The Queen Elizabeth Central Hospital, is a tertiary referral and teaching hospital in Malawi, situated in Blantyre. It provides care to the surrounding district hospitals, health clinics, and private medical facilities. Officially, the hospital has 1,350 beds available.

== History ==
In 1958, the hospital was given its name in honour of Queen Elizabeth II.

When her child was about to be born in 1961 Ceciwa Khonje was taken to Queen Elizabeth Central Hospital. Khonje's white neighbour, who was also about to deliver, was taken to the delivery ward, but Khonje was left in reception, because she was black. Her brother, Dr Harry Bwanausi, joined Khonje's protests as he was a doctor at the hospital. Their protests were successful and she was taken to the "whites only" delivery ward. Her victory created a precedent for those who followed her.

Prior to 2017 the Queen Elizabeth Central Hospital had less than ten intensive care beds. The Mercy James Institute for Pediatric Surgery and Intensive Care opened in June 2017, with an official opening in the following month. It was built as the result of a partnership between the Malawian Ministry of Health and Raising Malawi, a charity created by Madonna. Madonna has adopted four Malawian children, one of whom is Mercy James, the namesake of this unit. The institute serves as a teaching facility for Malawian pediatric surgeons.

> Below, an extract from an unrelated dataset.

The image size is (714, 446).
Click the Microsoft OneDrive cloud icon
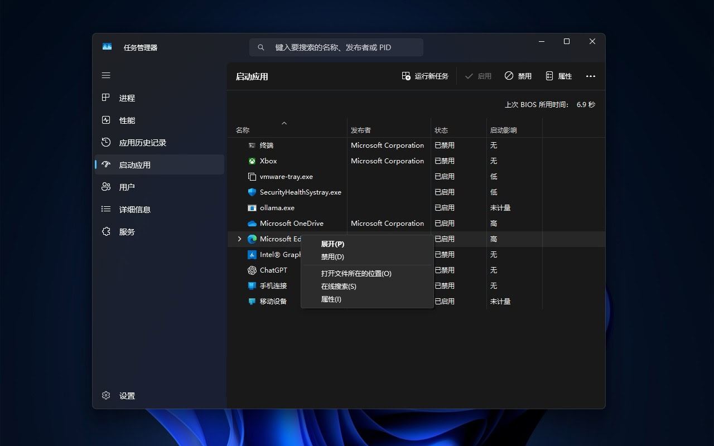[252, 223]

In 2024 it was noted that the hospital was delivering with limited resources to an area with high needs. Twenty or thirty surgical operations were made every day. American medical staff from the University of Massachusetts Chan Medical School have an exchange with QECH staff so that they can experience this type of medical delivery.

==Staff==
Madalitso Baloyi, who became the Minister of Health and Sanitation in 2025, began her career at this hospital.